Tuesday, June 18, 2013

Our Waterfall - Our Own Revegetation Project

I have finally updated the page that shows our beautiful waterfall, and the results of three years worth of revegetation planting I have been doing, near our home.
The 11.5m high waterfall
Pizza oven action

The planting around the pizza oven
I see so many clients that are hesitant about planting large areas with native trees. They don't know where to start, and it can all be a bit overwhelming. I have been lucky enough to have had parents that created a forest on what was bare clay paddock, over a number of years. They would bring home forest litter (the decaying leaves on the forest floor), to see what seedlings would pop up. And splitting flax plants, saving tree seeds and nurturing those seedlings until they were big enough to plant etc. So I was shown how to get plants for free, only buying certain trees or special plants that would then be divided each year until you had many plants from the original bought specimen. Now that original clay paddock has got mature trees, with seedling ferns, and all sorts of goodies popping up that the birds bring in (and poop the seeds out), or that have just been lying dormant under the soil until the conditions became suitable.
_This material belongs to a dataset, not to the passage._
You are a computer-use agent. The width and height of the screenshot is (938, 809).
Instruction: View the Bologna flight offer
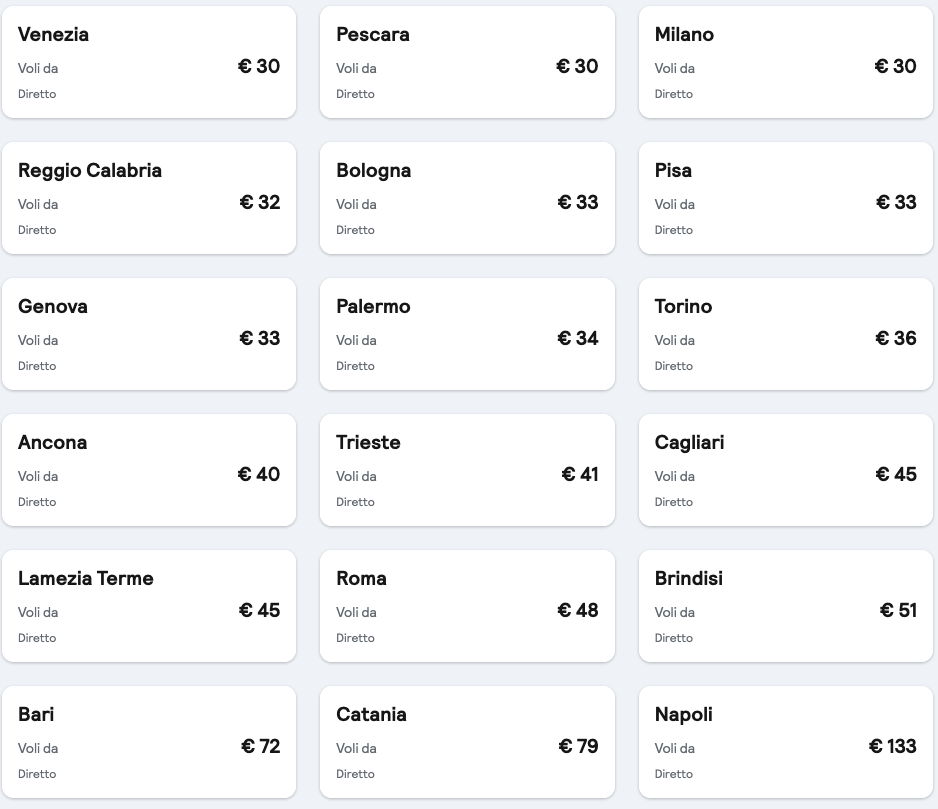click(467, 197)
They have been my inspiration.

If you would like some inspiration yourself, pop on over to the 'Our Waterfall' page on the column on the right, and simply click on it. Even if it gets one person planting, that will make my day!

Thursday, June 13, 2013

Liquidamber Gumball Standards

I have to share. My lovely client, Roselee, from the Upper Plain Garden (see page link on the right) has just sent me through these photos of Liquidamber Gumball, at her house. They have been in pots for about a year, out the back in 'Versailles'. Green during summer, but OMG this bright bright orange and red right now. Most trees have lost their leaves, but the liquidamber is still holding on to them. What a show. This, in my mind, has taken the place of Robinia Mop Top which although they are divine to look at, have so much trouble with suckering. So many people in small gardens want a tree, but most grow too big. This would be ideal for along a boundary fence to block out neighbouring buildings, without taking up too much ground space, or getting too tall. A hedge underneath of Camellia setsugekka, or any green species. Gorgeous!

This is the 'Gumball' in summer - just plain old leafy green, but still gorgeous
Apparently they maintain their shape very well (and size), but a light clip of the all the branch tips each year would easily keep that in check if you were worried. Thanks for sharing, Roselee!!